#### [What to work on]
Copy out exactly the lines below that run from the one holding "Where should I click to: Click the L2" to the one holding "You are a computer-use agent. Screen dimensions: 1032x453", keeping both of those lines and no others.

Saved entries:

▼

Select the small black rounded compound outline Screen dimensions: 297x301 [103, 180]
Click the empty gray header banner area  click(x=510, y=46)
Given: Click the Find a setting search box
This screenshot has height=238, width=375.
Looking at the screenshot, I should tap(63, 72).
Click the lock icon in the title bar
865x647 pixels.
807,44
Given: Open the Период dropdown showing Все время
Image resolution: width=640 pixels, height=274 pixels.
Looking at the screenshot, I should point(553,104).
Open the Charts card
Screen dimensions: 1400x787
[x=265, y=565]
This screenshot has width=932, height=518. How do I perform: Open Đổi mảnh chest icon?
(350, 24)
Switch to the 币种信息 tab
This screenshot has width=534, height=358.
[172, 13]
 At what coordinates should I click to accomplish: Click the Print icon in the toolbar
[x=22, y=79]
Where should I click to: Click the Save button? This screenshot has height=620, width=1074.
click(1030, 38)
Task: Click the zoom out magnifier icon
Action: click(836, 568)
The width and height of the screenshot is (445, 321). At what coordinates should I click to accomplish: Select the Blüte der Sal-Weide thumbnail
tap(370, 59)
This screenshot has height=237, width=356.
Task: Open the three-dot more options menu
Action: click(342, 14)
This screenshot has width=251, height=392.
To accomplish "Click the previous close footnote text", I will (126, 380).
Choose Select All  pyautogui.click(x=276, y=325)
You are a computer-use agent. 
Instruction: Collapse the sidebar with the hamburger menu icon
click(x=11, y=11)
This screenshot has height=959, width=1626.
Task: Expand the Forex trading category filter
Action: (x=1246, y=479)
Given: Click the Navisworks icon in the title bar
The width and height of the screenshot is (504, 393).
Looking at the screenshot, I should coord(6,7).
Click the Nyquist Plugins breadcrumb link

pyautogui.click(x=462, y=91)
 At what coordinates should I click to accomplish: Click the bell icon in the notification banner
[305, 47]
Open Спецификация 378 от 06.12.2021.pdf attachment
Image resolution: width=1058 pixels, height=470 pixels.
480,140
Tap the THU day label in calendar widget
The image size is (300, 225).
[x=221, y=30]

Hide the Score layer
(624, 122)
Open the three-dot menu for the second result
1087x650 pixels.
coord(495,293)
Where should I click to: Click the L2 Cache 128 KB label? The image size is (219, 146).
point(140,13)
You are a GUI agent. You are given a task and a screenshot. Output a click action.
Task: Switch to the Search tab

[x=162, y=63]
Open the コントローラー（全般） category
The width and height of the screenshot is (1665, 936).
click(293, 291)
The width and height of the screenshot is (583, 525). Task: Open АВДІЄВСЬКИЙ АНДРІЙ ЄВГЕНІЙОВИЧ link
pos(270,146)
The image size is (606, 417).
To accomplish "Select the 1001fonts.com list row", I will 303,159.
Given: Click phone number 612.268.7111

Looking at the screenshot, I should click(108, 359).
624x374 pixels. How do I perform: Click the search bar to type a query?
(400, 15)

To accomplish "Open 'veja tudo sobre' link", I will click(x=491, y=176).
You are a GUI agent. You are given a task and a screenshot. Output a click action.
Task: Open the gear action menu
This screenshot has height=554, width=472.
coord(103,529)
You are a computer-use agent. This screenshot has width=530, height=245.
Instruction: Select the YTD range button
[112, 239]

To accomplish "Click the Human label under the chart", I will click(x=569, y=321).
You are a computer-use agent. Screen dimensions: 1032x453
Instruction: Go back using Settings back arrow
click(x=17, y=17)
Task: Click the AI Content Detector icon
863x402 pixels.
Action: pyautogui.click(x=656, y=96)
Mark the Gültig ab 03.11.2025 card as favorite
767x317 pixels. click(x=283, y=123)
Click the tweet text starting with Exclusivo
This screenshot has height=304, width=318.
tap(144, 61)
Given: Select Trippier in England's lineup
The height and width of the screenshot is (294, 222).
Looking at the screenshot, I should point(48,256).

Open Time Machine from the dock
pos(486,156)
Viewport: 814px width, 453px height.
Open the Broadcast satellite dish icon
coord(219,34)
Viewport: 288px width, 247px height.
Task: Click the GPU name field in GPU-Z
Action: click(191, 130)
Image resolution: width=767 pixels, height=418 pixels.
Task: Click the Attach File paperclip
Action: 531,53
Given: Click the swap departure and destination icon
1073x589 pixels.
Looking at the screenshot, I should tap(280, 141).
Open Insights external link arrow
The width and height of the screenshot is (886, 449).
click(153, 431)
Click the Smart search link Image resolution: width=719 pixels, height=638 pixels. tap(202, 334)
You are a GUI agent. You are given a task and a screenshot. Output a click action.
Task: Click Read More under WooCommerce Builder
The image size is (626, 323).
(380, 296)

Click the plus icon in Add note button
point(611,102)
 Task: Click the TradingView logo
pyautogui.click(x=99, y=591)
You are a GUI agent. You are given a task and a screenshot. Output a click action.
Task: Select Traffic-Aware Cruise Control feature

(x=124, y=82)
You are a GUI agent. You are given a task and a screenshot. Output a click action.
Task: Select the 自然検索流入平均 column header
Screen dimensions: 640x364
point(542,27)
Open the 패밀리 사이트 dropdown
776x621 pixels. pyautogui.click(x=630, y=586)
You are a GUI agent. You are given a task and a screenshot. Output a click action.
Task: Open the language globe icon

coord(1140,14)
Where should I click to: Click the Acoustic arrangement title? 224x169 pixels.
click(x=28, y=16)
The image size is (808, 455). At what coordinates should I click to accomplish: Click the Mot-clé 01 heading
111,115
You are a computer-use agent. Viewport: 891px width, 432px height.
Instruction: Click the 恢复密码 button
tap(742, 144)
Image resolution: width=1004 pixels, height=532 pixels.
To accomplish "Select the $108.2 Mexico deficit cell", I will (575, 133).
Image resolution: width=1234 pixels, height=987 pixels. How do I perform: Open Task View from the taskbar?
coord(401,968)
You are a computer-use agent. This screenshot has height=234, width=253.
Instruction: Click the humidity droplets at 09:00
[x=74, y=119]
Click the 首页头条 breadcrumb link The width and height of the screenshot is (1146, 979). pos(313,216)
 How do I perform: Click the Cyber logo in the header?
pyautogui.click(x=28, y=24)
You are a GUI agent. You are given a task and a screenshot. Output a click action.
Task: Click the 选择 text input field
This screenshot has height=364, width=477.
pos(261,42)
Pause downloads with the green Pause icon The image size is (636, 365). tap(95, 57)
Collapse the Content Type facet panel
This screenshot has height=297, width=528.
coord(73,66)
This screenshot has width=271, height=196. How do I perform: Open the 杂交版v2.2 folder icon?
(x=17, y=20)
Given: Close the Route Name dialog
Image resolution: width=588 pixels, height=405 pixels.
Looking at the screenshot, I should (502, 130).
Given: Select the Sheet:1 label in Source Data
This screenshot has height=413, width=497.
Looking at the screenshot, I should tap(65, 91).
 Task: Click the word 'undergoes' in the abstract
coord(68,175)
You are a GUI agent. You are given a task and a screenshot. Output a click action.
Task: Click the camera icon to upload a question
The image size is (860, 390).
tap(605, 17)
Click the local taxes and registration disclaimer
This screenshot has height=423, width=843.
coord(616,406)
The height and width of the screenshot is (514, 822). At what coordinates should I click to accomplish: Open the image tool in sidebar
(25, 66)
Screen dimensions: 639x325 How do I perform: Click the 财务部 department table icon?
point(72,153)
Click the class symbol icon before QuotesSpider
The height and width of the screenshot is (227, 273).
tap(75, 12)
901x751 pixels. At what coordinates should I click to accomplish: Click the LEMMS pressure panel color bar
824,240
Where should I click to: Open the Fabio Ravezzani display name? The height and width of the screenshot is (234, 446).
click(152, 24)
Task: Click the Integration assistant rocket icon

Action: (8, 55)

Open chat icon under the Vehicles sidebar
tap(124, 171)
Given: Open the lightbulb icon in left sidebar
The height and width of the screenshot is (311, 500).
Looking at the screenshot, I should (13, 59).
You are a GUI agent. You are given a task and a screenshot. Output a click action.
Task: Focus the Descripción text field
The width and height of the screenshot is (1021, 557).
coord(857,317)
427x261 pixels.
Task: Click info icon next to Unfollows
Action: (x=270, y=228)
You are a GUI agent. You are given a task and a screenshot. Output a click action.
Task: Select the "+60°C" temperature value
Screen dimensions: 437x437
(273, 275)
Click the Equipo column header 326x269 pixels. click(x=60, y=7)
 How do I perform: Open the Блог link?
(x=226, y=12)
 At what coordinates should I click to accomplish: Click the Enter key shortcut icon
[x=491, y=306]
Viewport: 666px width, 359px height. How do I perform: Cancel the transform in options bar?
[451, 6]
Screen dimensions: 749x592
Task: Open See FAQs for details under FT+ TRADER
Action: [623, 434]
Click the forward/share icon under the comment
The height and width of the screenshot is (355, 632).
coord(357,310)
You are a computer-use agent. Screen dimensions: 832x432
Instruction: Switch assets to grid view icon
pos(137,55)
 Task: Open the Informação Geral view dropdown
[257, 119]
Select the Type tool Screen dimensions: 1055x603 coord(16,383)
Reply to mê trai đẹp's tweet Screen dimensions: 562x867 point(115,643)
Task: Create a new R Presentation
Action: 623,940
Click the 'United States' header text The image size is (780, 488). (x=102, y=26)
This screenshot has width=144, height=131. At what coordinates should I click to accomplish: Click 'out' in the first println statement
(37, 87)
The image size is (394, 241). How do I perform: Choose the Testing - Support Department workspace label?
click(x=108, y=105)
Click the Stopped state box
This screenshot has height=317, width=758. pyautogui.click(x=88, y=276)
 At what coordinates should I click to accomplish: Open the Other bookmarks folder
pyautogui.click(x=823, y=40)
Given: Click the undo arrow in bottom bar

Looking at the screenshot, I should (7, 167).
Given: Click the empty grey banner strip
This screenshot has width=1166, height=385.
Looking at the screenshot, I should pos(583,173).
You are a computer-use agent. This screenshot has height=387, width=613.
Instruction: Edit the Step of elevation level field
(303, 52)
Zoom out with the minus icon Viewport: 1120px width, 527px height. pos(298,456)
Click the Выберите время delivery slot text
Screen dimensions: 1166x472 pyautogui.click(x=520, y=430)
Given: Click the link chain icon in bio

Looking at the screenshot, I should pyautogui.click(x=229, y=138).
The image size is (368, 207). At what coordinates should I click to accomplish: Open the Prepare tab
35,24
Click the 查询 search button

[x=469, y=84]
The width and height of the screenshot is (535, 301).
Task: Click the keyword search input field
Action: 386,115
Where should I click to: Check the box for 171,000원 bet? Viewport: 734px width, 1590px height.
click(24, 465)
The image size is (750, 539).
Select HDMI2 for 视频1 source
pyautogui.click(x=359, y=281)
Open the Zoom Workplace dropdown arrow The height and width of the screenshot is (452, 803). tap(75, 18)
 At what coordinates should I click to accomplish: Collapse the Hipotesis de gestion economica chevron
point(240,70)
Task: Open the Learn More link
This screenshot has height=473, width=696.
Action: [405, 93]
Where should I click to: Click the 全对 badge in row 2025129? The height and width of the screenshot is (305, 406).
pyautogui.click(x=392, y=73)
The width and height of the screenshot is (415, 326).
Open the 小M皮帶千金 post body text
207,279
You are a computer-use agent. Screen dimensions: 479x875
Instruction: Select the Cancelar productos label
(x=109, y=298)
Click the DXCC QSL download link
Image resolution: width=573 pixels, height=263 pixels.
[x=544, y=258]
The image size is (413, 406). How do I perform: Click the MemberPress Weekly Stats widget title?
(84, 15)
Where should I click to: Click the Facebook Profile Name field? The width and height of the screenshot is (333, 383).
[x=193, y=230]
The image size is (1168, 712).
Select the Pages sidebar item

▲

#### [Response box]
Where should I click to: Click the L2 Cache 128 KB label? The image size is (219, 146).
point(140,13)
You are a GUI agent. You are given a task and a screenshot. Output a click action.
Task: Switch to the Search tab

[x=162, y=63]
Open the コントローラー（全般） category
The width and height of the screenshot is (1665, 936).
click(293, 291)
The width and height of the screenshot is (583, 525). Task: Open АВДІЄВСЬКИЙ АНДРІЙ ЄВГЕНІЙОВИЧ link
pos(270,146)
The image size is (606, 417).
To accomplish "Select the 1001fonts.com list row", I will 303,159.
Given: Click phone number 612.268.7111

Looking at the screenshot, I should click(108, 359).
624x374 pixels. How do I perform: Click the search bar to type a query?
(400, 15)

To accomplish "Open 'veja tudo sobre' link", I will click(x=491, y=176).
You are a GUI agent. You are given a task and a screenshot. Output a click action.
Task: Open the gear action menu
This screenshot has height=554, width=472.
coord(103,529)
You are a computer-use agent. This screenshot has width=530, height=245.
Instruction: Select the YTD range button
[112, 239]

To accomplish "Click the Human label under the chart", I will click(x=569, y=321).
You are a computer-use agent. Screen dimensions: 1032x453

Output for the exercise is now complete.